> _Task_
Exactly as they appear, please output the lines from the one with "This screenshot has" through the end of the material, without pictures.

> _Material provided_
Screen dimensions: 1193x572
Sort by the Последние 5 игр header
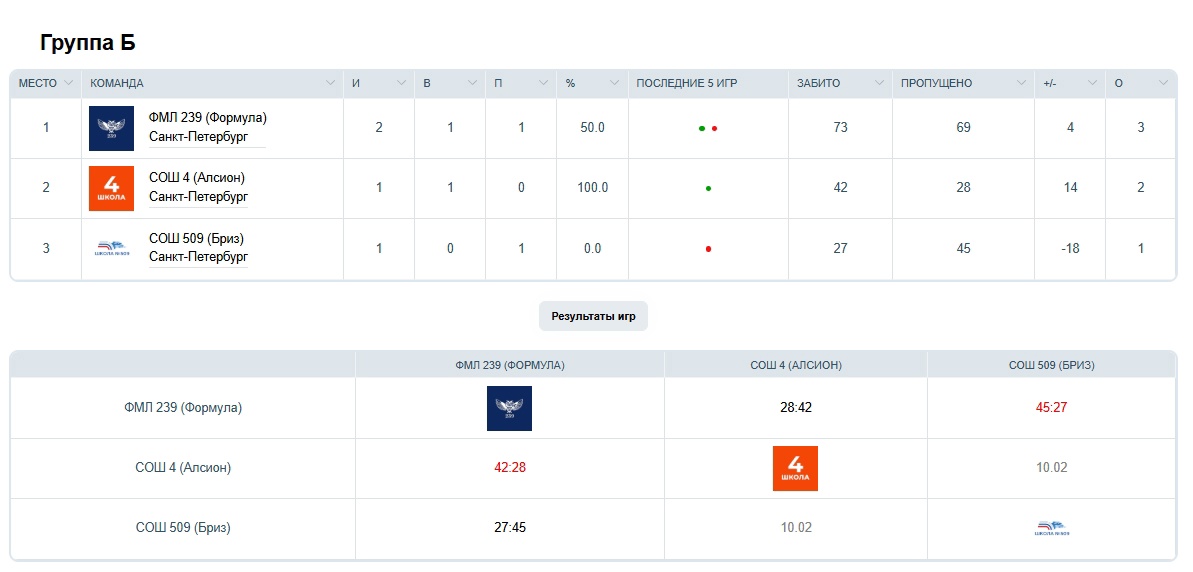pos(686,83)

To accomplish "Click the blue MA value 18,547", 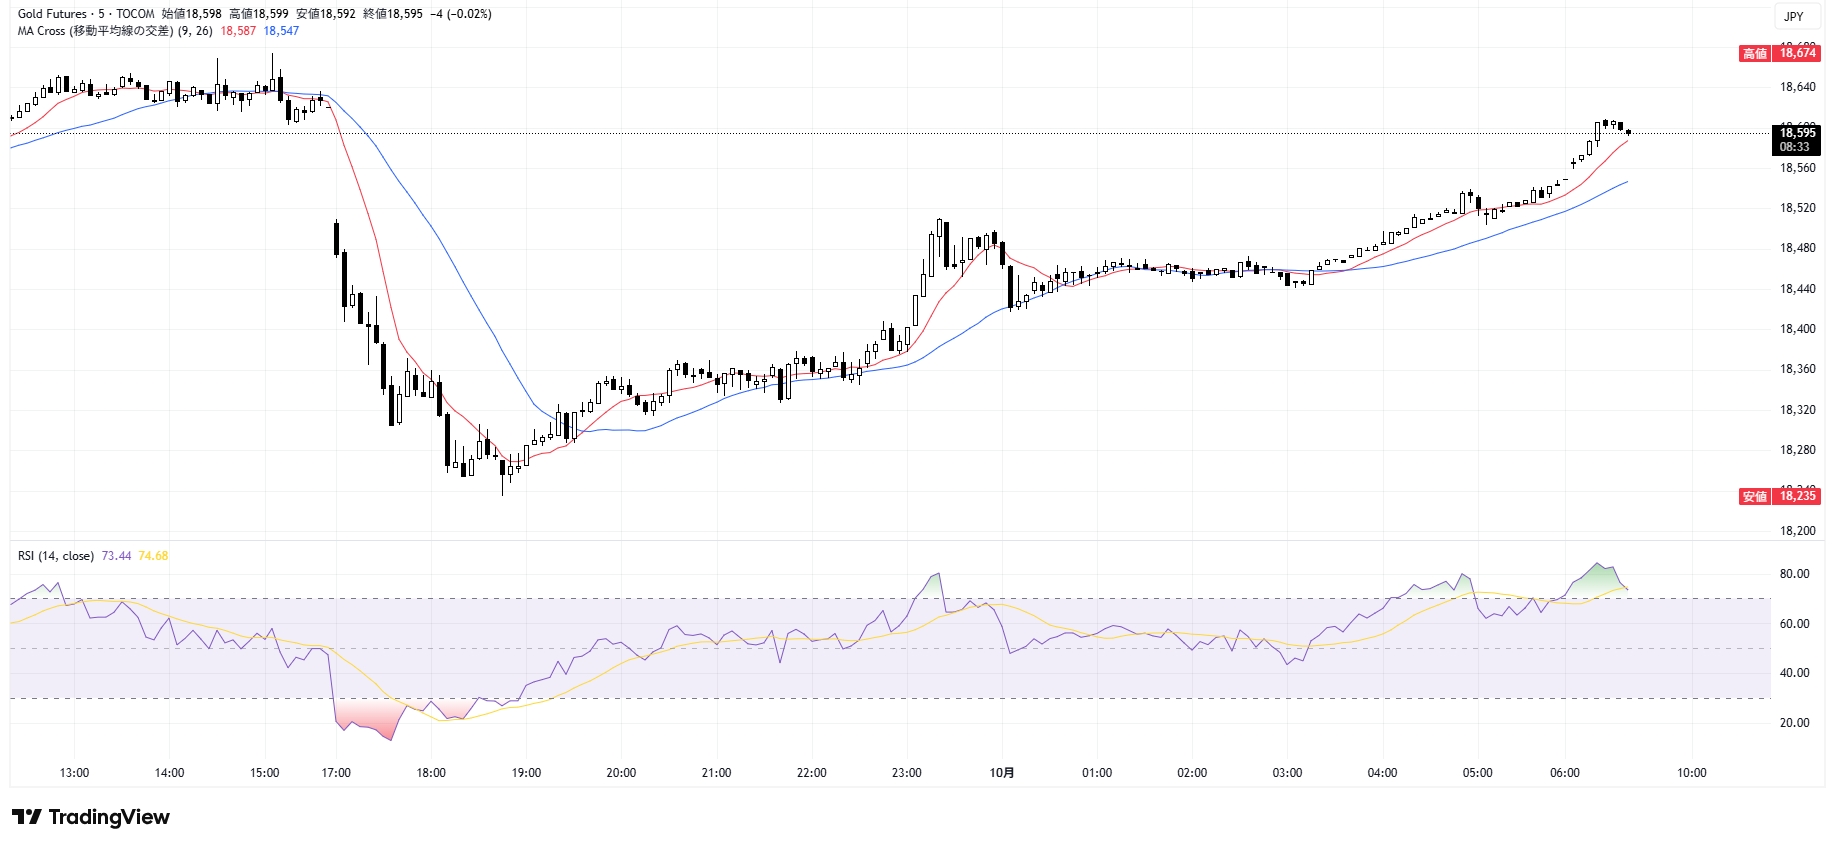I will click(281, 31).
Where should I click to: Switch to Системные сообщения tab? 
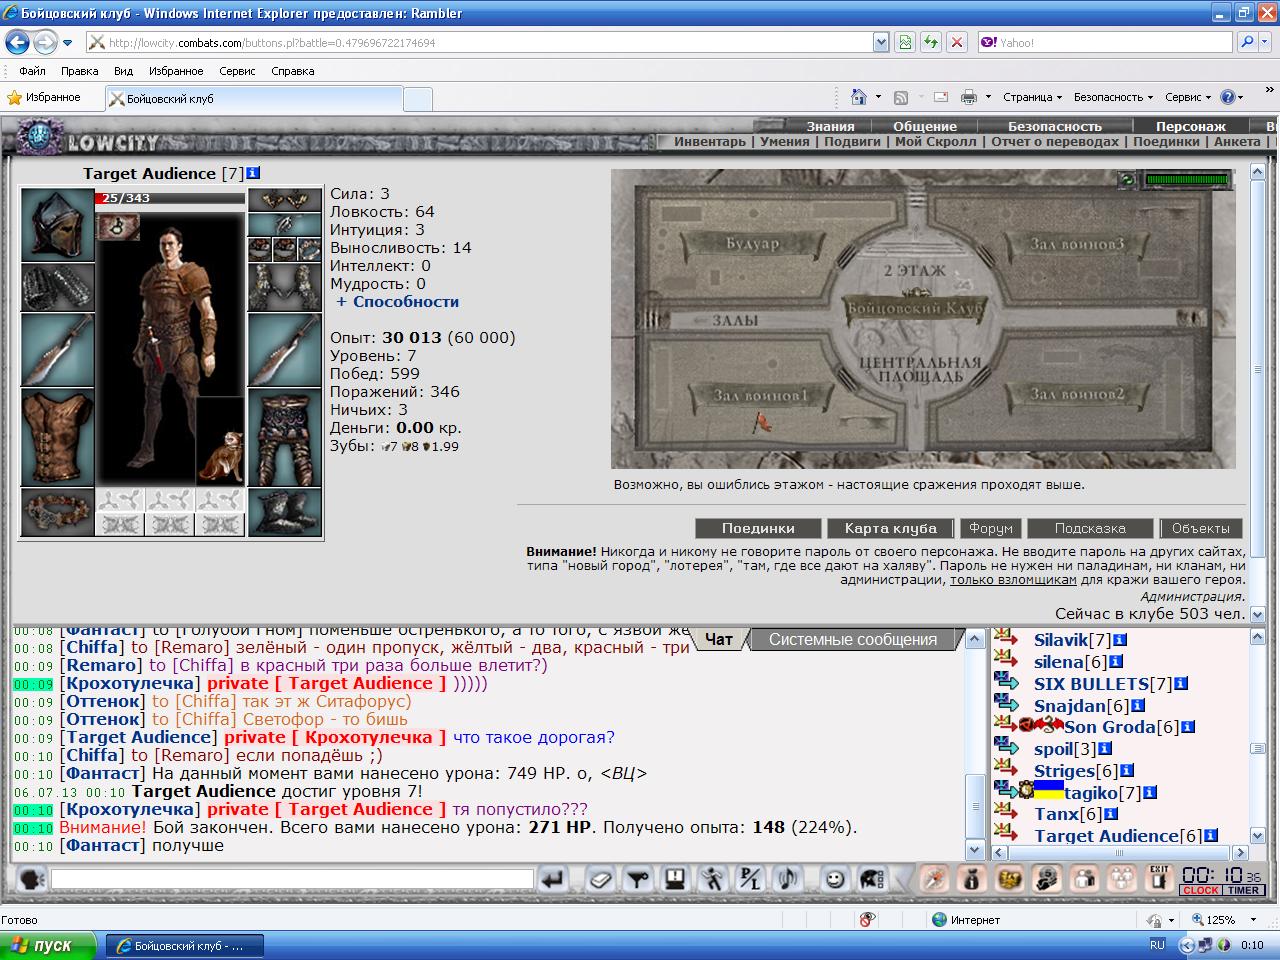(853, 640)
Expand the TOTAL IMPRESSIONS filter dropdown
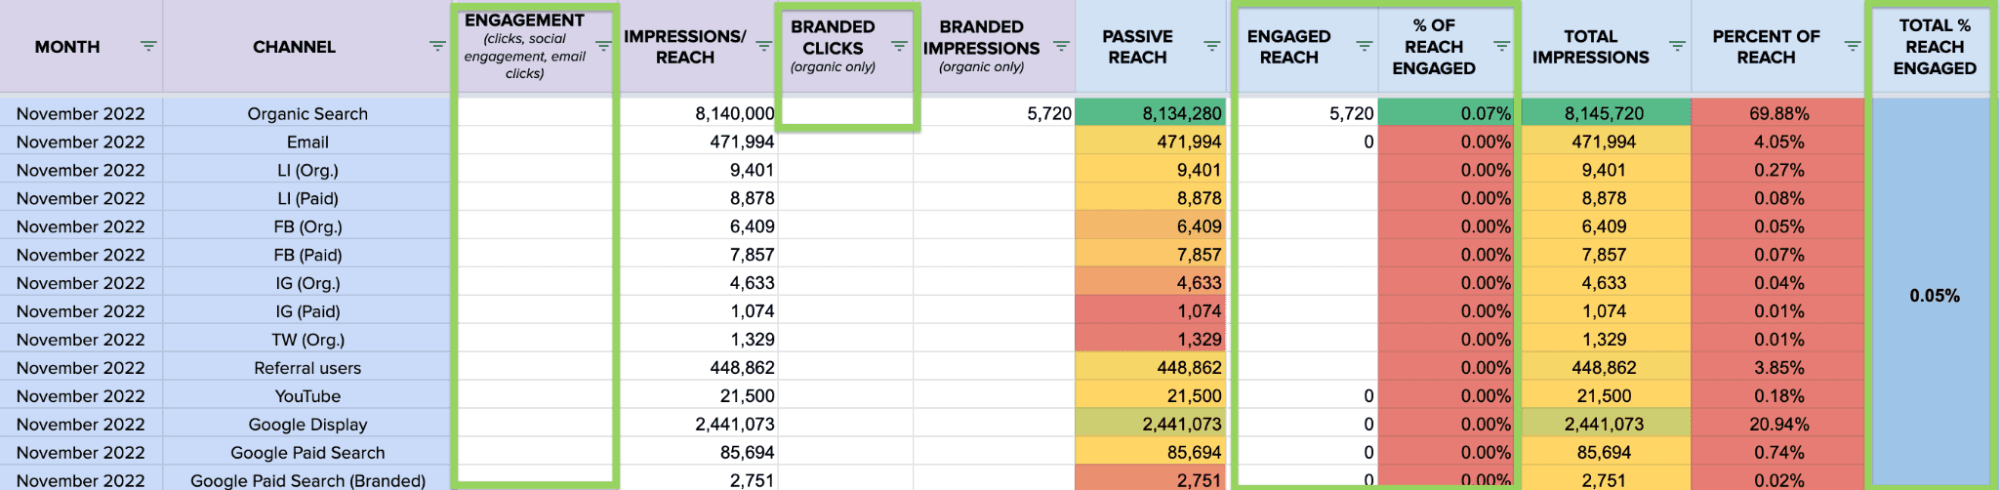 1677,46
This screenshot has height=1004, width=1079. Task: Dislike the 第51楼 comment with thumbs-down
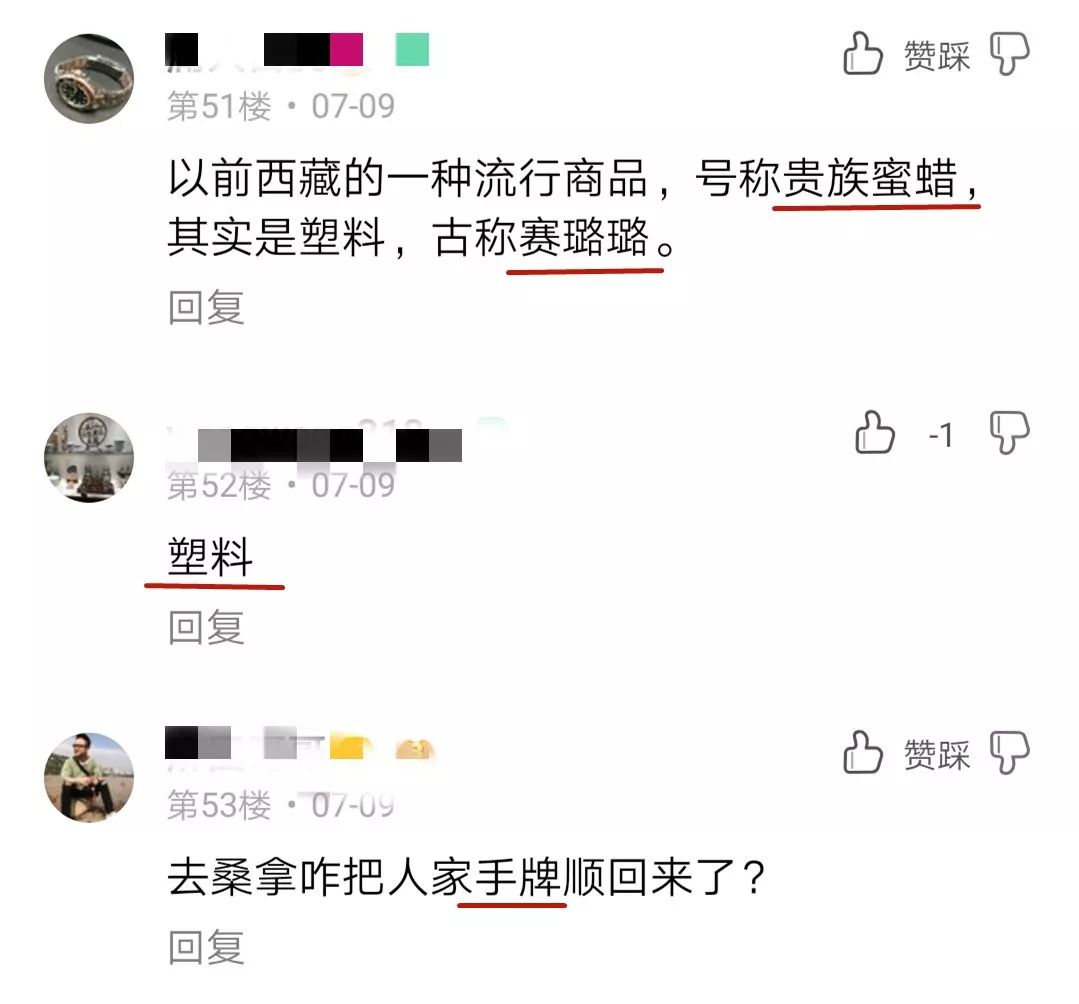coord(1009,54)
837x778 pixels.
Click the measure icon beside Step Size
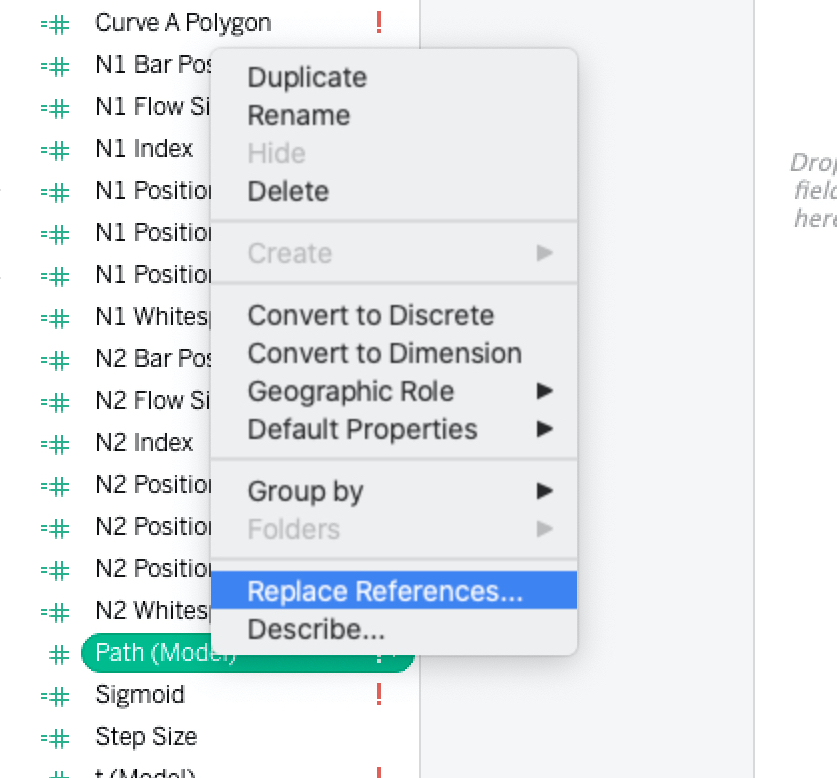point(55,738)
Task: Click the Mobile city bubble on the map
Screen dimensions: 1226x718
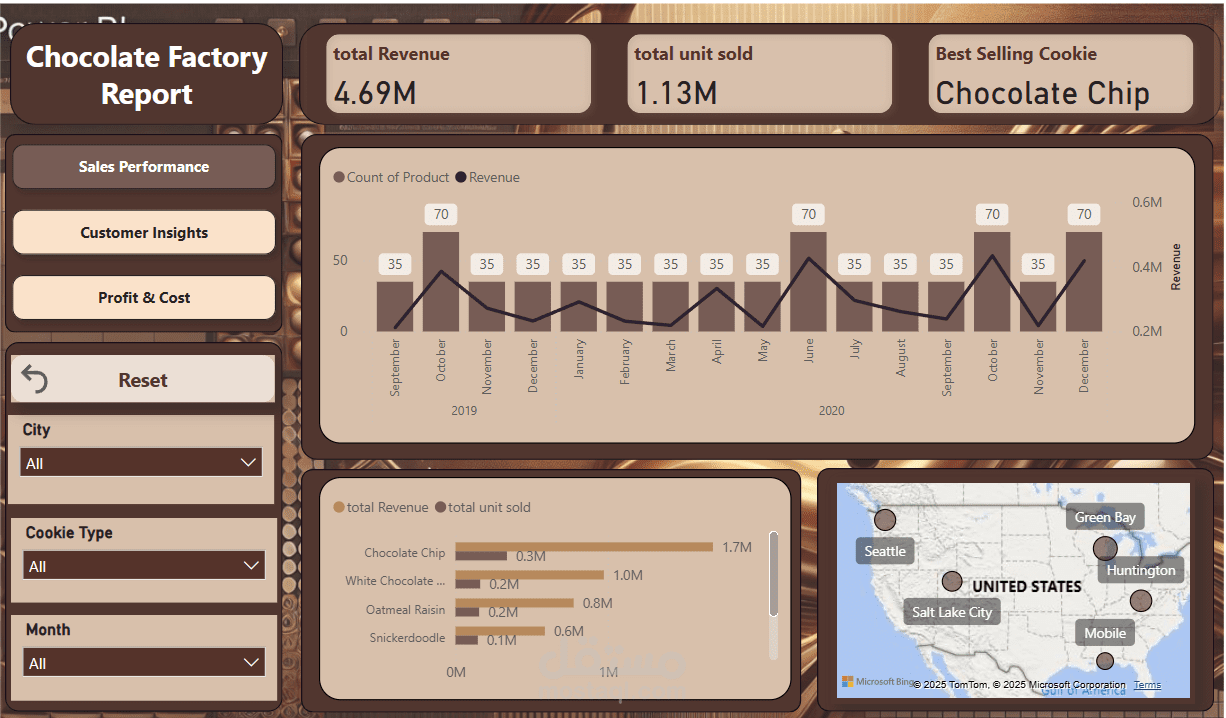Action: (x=1104, y=661)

> _Solution to the exercise_
This screenshot has height=1004, width=1079. Task: Dislike the 第51楼 comment with thumbs-down
coord(1009,54)
837x778 pixels.
Click the measure icon beside Step Size
point(55,738)
Task: Click the Mobile city bubble on the map
Screen dimensions: 1226x718
Action: (x=1104, y=661)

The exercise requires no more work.